Turkey is not satisfied with Saudi Arabia’s explanations in the Kashoggi case.
The influential Republican senator Lindsey Graham has already “responded” to the president, referring to the quote of the late Republican senator and sworn enemy Trump John McCain, who said that in some cases it is necessary to focus exclusively on values and principles. Under the pretext of protecting values and principles, they are now demanding of the American leader to spoil relations with Riyadh. Moreover, the first real sanctions have already been introduced. Due to public and media pressure, Western companies such as the Virgin Group, founded by billionaire Richard Branson, and the Bloomberg agency, founded by Michael Bloomberg, are refusing joint projects with Saudi public and private entities. Even the first wrestling event, which the Saudi authorities have been organizing for several years, is at risk.

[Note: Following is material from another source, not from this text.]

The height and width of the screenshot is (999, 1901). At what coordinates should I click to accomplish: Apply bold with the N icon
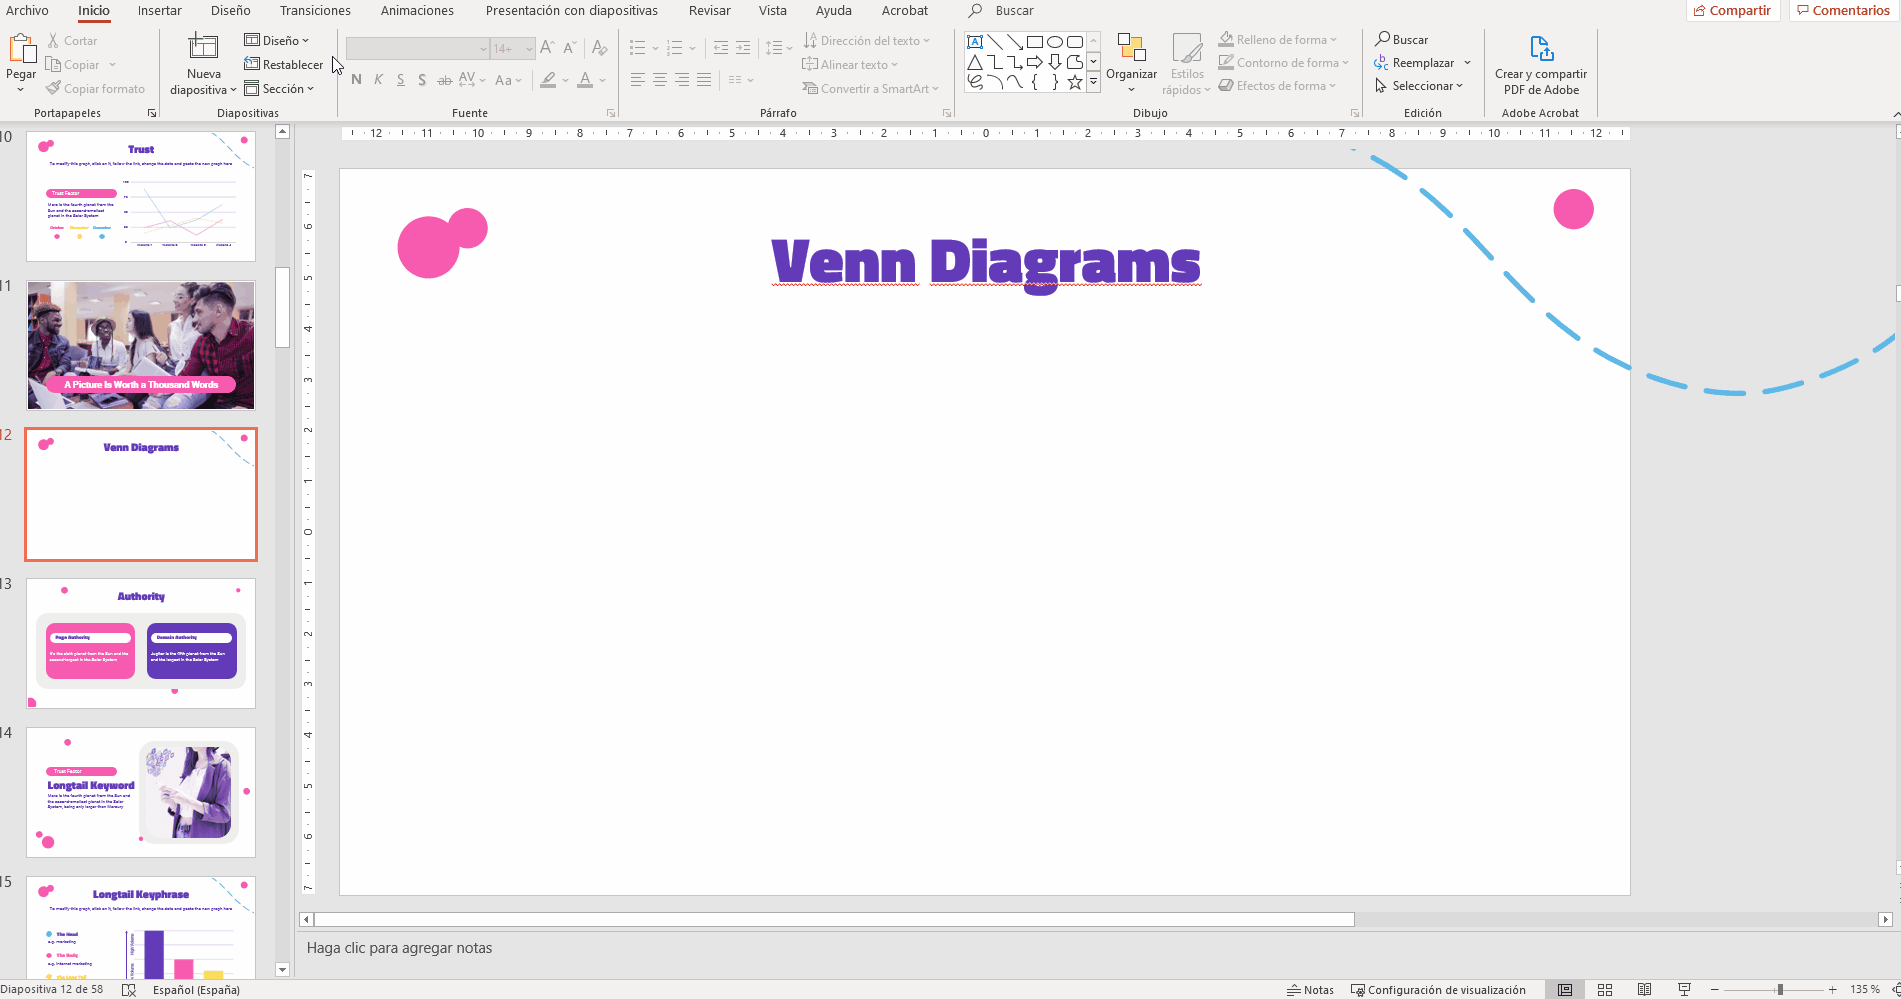(356, 79)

Further pressure on US companies working with Saudi partners will only increase. Similar appeals are already being heard in the European Union, particularly since the European Parliament’s Human Rights Committee has weighed in on the scandal.
If you look at things pragmatically (and this is exactly how you should look at everything related to foreign policy), the isolation of Saudi Arabia, as well as possible American and European (formal and informal) sanctions against Saudi Arabia, provide quite extensive opportunities for Russia.
Their specific form depends on the specific problems that our Saudi partners will face.
The United States began to use the language of ultimatums even to partners, said Bogdanov [CEO of oil and gas company Surgutneftegas].
If they are disconnected from SWIFT, then you need to help them use the Russian equivalent.
If they are denied access to the real estate markets in San Francisco and London, then Russia can show the potential of Sochi and St. Petersburg.
If they are barred from investing in US and European securities, then they can and should be offered excellent investment opportunities in our companies and securities, including Russian bonds.
If the Americans and Europeans turn out to be completely reckless with their sanctions bacchanalia, then there may even be a chance for the accelerated creation of a "petro-rouble system." Sometimes errors of geopolitical opponents create conditions such that it is a sin not to take advantage of them. Russia will not miss the chance.
Danilov includes Kashoggi’s Turkish family name Kashikchi because his grandfather Muhammed Kashikchi (Kaşıkçı) was Turkish. Apparently this is common knowledge in Russia.